[Task instructions]
Leave out every line before the one containing "Séries et fictions (466, 302)", and repeat the rest of the material below exactly, that line included.

[Provided data]
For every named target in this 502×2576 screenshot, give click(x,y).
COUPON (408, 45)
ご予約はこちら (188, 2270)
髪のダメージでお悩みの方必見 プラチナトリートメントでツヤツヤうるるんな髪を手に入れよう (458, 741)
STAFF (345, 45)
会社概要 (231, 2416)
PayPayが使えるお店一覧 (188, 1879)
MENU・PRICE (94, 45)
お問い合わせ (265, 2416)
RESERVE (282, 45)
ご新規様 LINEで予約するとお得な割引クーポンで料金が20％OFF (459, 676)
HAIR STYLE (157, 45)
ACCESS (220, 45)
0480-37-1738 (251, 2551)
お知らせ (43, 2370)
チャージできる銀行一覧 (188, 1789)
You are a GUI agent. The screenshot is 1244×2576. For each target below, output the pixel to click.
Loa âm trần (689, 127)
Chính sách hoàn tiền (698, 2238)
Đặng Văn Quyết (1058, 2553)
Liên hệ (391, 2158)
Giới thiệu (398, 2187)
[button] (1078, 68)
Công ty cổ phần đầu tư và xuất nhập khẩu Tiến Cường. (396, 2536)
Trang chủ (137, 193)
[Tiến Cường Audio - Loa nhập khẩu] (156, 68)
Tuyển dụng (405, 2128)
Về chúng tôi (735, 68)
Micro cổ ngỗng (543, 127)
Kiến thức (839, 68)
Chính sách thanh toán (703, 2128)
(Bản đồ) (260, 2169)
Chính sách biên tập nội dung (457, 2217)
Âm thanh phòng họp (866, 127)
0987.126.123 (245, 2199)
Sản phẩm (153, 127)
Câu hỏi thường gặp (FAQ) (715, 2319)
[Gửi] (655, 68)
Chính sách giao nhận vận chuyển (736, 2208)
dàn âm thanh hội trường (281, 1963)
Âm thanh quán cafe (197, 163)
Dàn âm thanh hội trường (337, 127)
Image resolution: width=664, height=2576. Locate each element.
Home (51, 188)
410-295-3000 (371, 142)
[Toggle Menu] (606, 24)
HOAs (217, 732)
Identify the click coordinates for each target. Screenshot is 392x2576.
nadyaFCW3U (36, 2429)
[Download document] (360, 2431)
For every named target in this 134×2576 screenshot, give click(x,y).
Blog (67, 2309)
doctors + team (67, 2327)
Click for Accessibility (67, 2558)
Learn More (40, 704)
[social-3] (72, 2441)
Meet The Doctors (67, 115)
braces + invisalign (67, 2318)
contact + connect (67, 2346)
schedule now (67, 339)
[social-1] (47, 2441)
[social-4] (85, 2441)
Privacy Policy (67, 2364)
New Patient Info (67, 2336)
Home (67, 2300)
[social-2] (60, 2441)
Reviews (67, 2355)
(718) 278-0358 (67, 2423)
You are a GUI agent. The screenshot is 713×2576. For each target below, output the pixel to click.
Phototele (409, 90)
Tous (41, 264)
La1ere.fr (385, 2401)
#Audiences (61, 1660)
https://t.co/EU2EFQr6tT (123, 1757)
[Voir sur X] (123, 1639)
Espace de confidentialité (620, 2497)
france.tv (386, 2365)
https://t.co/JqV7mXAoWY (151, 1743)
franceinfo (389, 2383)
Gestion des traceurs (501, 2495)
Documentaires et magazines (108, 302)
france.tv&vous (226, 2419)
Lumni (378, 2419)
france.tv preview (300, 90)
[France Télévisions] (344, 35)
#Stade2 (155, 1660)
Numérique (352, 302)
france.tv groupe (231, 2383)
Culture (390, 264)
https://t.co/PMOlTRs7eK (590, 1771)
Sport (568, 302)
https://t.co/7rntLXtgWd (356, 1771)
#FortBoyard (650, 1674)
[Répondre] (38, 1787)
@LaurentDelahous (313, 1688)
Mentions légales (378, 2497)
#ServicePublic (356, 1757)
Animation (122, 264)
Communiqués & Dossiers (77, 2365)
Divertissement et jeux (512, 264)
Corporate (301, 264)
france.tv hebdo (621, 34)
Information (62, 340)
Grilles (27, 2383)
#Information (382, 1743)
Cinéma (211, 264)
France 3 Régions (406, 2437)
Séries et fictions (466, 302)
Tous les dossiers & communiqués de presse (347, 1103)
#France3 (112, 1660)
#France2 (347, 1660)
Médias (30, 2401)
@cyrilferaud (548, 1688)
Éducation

[Answer to this task]
Séries et fictions (466, 302)
Tous les dossiers & communiqués de presse (347, 1103)
#France3 (112, 1660)
#France2 (347, 1660)
Médias (30, 2401)
@cyrilferaud (548, 1688)
Éducation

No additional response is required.